_EXERCISE REQUIREMENTS_: Rewrite the items from the very first one through the line containing "- Österreich (168, 1299)", inclusive, replacing "Termine & Fristen" with "Termine und Fristen" and leaving everything else as it is. Give only those lines.

_DATA SUPPLIED_:
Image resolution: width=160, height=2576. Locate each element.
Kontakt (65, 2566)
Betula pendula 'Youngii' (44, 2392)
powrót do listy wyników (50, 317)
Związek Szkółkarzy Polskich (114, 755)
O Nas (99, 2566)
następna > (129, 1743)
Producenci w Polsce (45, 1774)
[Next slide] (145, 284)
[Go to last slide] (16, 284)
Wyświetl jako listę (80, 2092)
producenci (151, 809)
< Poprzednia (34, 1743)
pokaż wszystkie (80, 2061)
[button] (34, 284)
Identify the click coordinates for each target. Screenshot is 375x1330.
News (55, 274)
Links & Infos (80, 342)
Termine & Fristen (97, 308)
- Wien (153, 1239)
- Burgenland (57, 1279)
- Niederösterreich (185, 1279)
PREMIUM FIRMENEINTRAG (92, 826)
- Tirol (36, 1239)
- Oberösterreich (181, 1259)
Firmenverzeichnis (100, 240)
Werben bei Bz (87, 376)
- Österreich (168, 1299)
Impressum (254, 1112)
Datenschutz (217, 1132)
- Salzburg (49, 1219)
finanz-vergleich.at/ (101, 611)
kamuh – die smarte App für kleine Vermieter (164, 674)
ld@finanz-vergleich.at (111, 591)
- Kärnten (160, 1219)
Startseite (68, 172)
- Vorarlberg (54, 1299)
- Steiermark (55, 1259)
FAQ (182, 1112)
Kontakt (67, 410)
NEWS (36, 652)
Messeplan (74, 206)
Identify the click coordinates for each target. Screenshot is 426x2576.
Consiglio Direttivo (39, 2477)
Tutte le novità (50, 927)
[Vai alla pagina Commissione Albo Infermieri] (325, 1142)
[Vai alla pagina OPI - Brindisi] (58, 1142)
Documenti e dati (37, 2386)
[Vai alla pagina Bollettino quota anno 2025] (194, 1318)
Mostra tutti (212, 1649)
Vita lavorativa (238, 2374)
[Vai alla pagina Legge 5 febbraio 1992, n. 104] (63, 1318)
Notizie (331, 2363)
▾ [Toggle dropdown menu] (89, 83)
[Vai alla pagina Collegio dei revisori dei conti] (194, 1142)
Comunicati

_CORRECT RESULT_:
Image resolution: width=160, height=2576. Locate each element.
Kontakt (65, 2566)
Betula pendula 'Youngii' (44, 2392)
powrót do listy wyników (50, 317)
Związek Szkółkarzy Polskich (114, 755)
O Nas (99, 2566)
następna > (129, 1743)
Producenci w Polsce (45, 1774)
[Next slide] (145, 284)
[Go to last slide] (16, 284)
Wyświetl jako listę (80, 2092)
producenci (151, 809)
< Poprzednia (34, 1743)
pokaż wszystkie (80, 2061)
[button] (34, 284)
Identify the click coordinates for each target. Screenshot is 375x1330.
News (55, 274)
Links & Infos (80, 342)
Termine und Fristen (97, 308)
- Wien (153, 1239)
- Burgenland (57, 1279)
- Niederösterreich (185, 1279)
PREMIUM FIRMENEINTRAG (92, 826)
- Tirol (36, 1239)
- Oberösterreich (181, 1259)
Firmenverzeichnis (100, 240)
Werben bei Bz (87, 376)
- Österreich (168, 1299)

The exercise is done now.